**WHAT IS NEEDED**
A single number is all that's needed: how many lines in the data contain the string "vertical".

Collected data entries:
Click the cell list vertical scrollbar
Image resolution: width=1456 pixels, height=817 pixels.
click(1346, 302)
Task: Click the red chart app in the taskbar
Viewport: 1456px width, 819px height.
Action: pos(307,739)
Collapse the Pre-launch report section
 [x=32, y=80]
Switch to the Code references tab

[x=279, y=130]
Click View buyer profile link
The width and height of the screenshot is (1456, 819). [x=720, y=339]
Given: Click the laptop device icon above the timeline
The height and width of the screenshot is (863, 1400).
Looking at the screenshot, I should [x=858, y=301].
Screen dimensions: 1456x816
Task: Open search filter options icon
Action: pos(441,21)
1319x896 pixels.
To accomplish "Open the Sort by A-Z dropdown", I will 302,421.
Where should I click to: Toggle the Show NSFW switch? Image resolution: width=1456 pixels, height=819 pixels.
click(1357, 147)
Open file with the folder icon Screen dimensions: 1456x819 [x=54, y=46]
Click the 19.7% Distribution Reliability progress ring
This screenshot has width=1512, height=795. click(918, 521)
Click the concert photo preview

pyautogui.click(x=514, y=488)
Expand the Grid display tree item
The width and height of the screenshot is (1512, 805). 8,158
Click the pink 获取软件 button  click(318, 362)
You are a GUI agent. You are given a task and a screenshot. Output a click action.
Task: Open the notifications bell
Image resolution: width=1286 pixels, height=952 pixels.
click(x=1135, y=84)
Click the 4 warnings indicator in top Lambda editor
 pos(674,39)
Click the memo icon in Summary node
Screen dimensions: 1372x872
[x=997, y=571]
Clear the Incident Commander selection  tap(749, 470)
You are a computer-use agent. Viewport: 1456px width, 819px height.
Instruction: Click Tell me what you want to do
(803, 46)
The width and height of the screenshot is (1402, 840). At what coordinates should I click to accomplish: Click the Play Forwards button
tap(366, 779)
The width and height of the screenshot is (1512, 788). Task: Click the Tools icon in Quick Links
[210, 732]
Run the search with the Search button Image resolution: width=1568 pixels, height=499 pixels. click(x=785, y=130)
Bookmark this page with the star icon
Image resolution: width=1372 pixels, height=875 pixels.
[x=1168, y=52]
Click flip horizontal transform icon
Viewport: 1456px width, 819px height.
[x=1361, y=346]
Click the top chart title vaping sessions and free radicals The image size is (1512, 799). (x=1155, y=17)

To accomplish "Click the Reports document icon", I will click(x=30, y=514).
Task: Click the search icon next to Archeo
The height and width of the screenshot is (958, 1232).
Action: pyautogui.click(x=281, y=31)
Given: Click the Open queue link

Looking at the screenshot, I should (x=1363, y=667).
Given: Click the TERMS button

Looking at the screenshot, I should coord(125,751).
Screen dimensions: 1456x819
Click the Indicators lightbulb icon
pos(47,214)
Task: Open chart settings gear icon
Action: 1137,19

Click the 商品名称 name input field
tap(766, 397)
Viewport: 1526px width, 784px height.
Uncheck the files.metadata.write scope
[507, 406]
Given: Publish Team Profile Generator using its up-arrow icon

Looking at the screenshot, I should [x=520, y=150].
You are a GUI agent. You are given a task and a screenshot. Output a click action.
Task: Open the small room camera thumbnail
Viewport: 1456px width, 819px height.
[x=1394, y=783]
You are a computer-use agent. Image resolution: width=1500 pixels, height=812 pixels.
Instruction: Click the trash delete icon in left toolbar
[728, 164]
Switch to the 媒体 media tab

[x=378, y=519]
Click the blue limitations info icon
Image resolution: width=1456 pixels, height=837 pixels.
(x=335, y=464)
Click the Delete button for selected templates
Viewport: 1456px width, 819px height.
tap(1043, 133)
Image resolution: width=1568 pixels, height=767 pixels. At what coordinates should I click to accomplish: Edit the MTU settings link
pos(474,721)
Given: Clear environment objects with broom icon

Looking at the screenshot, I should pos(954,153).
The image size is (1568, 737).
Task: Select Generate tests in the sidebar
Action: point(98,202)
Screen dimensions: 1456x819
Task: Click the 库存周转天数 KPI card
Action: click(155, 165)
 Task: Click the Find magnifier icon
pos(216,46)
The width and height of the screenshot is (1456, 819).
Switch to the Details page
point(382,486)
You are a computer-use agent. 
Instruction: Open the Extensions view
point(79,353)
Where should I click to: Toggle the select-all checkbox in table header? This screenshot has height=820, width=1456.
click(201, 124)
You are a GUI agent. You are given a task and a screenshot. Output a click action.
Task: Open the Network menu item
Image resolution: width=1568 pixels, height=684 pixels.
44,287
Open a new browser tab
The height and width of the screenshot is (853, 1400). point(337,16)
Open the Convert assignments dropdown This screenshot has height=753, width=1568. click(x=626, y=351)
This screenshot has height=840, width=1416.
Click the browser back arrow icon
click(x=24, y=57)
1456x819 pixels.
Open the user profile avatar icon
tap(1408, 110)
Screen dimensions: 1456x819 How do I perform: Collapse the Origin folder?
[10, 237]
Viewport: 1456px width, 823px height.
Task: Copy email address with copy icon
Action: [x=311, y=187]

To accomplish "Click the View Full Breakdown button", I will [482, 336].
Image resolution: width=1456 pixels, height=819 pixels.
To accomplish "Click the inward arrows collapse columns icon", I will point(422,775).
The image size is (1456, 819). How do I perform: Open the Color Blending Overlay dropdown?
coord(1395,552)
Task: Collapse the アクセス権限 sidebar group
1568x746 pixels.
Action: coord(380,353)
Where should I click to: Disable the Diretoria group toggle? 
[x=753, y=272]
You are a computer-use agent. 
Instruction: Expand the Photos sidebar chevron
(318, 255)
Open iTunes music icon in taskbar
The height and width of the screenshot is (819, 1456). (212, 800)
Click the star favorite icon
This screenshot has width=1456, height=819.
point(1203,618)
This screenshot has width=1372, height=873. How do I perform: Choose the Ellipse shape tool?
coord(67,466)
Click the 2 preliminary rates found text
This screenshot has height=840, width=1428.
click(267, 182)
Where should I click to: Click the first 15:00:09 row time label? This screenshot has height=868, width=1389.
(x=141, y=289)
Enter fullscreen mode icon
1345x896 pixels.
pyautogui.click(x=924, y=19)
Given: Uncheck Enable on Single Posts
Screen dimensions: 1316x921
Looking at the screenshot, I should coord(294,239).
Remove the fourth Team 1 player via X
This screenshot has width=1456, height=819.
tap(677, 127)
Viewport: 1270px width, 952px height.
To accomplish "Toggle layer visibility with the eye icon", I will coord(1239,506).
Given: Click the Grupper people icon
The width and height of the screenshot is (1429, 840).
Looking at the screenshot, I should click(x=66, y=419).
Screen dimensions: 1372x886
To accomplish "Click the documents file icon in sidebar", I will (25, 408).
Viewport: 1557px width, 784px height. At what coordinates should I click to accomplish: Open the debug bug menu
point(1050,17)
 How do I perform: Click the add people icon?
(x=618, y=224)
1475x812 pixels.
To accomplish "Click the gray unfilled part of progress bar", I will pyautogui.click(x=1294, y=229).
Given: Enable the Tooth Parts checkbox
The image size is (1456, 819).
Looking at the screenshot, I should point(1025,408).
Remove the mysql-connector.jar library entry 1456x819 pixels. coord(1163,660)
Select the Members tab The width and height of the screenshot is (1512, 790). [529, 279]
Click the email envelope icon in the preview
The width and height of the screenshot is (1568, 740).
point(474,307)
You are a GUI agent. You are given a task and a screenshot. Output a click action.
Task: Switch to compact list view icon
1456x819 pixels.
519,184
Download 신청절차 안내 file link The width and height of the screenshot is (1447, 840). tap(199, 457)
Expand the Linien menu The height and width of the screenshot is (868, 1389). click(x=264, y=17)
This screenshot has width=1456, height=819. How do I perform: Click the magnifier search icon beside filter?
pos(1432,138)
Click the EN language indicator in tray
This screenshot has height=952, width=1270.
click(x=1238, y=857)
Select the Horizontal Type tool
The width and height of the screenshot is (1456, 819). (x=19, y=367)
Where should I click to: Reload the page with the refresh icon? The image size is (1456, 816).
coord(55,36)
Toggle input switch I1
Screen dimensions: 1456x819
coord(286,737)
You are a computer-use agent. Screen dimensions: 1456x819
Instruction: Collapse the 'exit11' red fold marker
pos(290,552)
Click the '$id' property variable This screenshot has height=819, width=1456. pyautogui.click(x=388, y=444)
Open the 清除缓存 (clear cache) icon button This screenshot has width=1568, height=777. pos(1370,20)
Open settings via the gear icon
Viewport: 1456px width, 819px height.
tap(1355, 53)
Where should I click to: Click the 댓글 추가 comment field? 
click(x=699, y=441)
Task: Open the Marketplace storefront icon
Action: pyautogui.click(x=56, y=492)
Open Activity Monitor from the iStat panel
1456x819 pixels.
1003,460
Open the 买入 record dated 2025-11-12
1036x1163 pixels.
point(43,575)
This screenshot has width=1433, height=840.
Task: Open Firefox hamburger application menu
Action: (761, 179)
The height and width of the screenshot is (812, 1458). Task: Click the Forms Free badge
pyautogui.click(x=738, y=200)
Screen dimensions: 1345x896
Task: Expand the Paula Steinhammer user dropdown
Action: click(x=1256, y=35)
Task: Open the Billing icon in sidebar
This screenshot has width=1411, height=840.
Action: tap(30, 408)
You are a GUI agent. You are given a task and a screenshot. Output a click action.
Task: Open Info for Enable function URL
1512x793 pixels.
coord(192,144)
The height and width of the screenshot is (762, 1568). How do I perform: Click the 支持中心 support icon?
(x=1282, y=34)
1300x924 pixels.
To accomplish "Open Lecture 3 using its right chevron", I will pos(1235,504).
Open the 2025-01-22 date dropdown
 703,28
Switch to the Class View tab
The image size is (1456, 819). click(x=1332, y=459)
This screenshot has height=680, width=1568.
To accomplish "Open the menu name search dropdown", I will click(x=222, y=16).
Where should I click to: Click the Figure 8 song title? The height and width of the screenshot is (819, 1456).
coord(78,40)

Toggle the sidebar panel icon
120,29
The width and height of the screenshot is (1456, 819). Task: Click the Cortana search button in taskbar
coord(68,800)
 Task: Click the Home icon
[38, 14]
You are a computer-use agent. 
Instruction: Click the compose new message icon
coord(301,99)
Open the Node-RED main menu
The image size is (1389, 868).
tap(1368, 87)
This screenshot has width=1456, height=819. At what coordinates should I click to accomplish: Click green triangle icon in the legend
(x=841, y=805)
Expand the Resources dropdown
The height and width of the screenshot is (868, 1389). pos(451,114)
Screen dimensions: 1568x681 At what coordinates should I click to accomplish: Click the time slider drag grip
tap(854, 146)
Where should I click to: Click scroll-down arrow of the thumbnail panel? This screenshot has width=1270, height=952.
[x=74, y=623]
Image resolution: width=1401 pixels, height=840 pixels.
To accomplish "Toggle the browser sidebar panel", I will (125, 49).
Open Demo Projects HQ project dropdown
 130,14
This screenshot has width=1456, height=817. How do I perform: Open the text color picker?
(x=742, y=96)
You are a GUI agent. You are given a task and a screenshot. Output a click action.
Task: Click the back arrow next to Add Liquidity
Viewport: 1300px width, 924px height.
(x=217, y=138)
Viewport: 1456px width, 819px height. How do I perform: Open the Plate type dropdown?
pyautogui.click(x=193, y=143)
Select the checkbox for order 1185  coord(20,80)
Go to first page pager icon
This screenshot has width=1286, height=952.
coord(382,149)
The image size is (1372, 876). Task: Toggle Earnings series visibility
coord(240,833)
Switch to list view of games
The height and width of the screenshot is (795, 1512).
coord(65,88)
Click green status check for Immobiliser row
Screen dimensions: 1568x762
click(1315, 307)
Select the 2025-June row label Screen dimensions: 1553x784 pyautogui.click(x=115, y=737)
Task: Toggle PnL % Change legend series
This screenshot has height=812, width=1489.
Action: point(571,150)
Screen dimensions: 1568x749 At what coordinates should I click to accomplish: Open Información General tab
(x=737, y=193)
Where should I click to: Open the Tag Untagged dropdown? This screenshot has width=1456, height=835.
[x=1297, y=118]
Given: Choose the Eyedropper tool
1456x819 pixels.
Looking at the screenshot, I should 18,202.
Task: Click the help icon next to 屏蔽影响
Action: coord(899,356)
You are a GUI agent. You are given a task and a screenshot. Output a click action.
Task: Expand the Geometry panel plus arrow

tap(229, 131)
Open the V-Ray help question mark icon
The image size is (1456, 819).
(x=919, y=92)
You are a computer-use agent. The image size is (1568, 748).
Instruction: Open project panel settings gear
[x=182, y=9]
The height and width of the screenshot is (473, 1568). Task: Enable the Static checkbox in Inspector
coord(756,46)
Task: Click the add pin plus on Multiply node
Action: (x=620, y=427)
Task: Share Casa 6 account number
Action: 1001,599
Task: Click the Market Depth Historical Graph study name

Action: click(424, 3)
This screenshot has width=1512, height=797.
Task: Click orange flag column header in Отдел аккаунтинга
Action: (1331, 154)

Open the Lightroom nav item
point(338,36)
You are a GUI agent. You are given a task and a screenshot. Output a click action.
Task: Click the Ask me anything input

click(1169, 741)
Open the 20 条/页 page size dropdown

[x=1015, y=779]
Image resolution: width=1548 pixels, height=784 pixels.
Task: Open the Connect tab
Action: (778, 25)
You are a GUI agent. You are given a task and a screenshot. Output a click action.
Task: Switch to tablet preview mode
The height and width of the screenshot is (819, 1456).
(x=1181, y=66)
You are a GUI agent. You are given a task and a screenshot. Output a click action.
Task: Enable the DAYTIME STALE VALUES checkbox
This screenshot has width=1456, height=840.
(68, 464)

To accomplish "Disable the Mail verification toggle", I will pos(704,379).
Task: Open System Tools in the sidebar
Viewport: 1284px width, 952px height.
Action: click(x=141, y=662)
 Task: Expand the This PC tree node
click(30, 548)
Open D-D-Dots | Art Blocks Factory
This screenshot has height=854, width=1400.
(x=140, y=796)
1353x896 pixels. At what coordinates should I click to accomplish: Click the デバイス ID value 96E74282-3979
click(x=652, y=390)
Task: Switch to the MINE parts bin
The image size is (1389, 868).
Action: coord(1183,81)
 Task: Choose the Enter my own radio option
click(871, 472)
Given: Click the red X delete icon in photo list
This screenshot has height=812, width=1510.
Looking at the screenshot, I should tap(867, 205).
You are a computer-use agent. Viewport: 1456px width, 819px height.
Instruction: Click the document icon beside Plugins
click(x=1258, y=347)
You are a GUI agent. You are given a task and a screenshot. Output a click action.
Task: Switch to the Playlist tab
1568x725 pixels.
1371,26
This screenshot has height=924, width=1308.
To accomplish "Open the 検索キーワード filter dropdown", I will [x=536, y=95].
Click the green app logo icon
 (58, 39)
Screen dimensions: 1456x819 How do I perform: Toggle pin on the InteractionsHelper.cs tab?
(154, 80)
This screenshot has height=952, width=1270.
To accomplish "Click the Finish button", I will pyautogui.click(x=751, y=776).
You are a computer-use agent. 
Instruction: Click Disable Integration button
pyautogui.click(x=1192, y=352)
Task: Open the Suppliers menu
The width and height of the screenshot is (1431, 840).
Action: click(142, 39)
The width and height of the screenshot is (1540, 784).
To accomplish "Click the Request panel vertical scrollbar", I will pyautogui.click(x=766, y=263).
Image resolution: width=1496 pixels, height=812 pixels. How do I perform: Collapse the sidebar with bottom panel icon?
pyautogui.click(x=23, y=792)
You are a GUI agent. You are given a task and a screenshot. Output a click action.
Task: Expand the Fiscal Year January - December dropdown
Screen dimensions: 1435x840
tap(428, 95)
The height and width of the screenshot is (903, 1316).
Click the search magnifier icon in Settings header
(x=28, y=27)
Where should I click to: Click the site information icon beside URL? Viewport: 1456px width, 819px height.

**EXERCISE RESPONSE**
2